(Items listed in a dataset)
BEGIN

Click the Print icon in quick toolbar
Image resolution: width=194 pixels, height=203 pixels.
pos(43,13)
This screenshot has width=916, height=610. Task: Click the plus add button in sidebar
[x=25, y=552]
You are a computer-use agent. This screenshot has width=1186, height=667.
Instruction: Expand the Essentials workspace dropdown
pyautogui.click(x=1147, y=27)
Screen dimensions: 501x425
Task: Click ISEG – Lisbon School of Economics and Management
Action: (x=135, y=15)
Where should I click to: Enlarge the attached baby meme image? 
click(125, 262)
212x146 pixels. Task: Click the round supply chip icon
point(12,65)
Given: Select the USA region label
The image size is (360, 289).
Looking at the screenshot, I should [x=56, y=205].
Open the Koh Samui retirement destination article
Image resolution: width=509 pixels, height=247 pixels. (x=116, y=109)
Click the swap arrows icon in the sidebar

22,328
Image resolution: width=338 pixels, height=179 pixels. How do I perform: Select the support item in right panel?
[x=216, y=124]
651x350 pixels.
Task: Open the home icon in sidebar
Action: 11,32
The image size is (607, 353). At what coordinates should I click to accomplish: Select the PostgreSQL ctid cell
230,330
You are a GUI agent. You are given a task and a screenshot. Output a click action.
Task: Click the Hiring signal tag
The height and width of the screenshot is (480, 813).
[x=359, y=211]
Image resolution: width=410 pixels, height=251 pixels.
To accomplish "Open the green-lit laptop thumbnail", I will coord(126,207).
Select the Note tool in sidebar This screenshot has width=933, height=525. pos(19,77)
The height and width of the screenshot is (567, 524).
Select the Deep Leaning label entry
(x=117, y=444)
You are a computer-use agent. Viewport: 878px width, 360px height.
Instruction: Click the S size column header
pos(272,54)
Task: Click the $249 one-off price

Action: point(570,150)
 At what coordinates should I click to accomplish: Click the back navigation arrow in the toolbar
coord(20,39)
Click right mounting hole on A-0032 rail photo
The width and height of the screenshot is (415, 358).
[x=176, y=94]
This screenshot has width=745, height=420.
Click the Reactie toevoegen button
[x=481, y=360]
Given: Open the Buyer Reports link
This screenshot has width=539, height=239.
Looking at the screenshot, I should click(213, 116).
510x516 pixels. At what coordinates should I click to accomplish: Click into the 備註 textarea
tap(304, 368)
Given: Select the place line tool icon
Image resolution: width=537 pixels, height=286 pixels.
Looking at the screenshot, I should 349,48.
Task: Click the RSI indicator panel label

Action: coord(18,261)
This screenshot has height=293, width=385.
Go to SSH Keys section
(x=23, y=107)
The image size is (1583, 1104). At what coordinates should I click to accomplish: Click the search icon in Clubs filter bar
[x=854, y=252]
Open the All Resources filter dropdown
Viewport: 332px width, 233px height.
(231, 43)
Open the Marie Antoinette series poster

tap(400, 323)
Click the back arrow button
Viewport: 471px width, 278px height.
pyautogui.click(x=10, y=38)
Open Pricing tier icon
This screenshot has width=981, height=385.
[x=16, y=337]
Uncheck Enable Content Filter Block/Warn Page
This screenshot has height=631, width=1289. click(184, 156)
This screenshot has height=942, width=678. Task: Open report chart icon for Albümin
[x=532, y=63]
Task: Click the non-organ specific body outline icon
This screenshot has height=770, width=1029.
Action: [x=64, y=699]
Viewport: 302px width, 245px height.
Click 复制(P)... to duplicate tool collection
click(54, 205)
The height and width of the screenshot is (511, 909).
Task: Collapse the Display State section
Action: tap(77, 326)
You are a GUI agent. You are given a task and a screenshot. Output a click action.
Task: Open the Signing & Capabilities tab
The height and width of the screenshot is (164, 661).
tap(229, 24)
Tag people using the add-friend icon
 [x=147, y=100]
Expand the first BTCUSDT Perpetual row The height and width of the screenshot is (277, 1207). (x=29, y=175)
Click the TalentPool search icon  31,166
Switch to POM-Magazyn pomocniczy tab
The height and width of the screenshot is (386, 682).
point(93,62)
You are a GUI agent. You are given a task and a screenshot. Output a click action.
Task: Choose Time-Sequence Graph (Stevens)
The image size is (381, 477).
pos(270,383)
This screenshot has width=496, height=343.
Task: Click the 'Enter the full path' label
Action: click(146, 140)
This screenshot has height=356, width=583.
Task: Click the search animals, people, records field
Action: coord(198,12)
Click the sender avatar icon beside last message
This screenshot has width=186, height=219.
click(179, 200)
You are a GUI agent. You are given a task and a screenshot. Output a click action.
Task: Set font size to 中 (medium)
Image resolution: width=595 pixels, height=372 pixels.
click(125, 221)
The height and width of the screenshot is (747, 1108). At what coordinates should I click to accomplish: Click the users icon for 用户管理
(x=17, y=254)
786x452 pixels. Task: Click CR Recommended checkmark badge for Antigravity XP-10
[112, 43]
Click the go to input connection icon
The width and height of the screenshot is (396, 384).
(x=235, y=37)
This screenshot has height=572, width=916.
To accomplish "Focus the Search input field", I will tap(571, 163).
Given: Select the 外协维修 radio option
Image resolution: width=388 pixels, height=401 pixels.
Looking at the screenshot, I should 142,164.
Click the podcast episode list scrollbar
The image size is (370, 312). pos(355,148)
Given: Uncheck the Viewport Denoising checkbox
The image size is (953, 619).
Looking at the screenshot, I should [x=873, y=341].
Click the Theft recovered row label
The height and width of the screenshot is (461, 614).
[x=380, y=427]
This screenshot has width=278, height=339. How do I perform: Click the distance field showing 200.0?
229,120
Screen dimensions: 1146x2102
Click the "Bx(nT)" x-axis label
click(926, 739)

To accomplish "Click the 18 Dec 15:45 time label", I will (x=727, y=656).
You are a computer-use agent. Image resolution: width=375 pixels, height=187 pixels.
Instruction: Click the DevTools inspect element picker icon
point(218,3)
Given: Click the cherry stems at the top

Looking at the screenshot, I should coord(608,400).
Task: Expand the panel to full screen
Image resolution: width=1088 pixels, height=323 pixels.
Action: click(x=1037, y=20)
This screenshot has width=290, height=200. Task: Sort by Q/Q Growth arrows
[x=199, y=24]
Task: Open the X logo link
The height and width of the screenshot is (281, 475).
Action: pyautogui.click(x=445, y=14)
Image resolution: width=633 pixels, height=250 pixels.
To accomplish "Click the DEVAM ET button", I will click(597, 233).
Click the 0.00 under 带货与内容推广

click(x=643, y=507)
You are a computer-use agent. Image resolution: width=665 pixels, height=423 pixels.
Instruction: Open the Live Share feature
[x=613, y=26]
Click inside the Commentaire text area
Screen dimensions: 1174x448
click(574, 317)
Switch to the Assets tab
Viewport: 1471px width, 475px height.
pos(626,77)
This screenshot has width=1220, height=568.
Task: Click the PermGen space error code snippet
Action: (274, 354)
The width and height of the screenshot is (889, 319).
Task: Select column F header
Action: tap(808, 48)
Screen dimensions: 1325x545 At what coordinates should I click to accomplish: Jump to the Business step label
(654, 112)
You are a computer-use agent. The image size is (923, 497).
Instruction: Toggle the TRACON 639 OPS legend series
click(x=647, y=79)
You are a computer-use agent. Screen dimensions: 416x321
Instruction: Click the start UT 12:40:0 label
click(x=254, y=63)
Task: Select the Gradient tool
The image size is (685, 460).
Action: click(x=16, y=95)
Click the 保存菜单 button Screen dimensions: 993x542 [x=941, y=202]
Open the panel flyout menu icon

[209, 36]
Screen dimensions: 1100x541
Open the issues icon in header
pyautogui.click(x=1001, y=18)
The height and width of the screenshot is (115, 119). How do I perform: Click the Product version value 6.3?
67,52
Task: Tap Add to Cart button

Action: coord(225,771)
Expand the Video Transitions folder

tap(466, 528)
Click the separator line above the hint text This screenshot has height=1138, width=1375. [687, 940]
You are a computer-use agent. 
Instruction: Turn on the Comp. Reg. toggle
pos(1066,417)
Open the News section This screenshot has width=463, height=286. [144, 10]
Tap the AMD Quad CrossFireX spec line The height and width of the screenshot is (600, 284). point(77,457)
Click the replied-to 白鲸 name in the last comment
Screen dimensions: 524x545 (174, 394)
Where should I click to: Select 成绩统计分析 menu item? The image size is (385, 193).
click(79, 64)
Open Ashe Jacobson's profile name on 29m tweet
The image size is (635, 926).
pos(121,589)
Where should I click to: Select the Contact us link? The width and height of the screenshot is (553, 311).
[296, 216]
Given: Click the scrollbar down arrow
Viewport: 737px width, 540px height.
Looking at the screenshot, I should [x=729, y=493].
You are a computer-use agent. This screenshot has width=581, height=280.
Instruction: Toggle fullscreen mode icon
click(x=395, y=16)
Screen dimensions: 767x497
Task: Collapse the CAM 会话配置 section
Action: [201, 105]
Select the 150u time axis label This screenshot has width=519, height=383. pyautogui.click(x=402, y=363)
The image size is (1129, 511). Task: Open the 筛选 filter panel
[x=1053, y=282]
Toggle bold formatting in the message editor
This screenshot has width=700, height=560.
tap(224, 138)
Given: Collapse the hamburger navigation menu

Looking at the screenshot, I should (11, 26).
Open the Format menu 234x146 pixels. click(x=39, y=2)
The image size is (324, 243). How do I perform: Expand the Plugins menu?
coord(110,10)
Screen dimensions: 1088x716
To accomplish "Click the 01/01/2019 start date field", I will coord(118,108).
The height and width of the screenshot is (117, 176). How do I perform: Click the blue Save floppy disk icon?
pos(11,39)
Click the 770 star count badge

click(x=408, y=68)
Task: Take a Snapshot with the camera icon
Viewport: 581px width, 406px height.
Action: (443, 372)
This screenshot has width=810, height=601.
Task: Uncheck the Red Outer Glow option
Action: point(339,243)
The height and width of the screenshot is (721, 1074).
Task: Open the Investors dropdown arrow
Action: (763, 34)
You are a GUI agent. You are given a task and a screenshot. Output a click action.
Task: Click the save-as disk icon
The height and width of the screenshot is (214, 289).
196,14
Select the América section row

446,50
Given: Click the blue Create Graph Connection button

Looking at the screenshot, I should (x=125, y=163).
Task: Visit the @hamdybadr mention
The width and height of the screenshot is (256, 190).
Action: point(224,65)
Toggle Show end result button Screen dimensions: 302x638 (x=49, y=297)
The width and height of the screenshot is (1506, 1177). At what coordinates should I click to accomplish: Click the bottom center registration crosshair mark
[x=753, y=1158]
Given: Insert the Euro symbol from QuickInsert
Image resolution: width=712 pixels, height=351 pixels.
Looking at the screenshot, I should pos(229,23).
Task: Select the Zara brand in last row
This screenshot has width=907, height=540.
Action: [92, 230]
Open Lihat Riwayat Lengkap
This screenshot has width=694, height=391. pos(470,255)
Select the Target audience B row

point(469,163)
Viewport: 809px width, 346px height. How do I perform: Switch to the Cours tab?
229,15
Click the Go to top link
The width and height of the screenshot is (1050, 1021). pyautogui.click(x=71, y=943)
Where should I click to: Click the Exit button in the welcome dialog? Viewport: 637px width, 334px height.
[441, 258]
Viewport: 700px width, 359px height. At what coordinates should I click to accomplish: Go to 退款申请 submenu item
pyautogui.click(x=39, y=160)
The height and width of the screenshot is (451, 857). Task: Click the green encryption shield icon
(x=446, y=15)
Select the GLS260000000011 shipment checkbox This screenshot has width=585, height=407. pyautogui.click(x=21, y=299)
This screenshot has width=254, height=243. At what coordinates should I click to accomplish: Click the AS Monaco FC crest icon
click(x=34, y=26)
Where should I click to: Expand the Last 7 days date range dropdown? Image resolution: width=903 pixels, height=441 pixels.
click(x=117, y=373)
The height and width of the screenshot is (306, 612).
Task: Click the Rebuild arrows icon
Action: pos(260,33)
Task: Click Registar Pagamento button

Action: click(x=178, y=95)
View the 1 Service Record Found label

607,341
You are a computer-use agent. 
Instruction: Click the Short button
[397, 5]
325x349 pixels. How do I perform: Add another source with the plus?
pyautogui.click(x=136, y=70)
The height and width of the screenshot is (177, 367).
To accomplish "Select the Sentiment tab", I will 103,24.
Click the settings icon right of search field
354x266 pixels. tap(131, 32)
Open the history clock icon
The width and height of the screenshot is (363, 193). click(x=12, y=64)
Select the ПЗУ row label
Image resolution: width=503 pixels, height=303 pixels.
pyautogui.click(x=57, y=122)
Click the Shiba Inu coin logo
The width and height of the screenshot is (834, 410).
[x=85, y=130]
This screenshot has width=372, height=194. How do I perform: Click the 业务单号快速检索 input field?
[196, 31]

END

▸ **Exercise aim**: If a line in the data above includes the string "logo", copy it.

▸ **Written reply**:
Task: Open the X logo link
Click the Shiba Inu coin logo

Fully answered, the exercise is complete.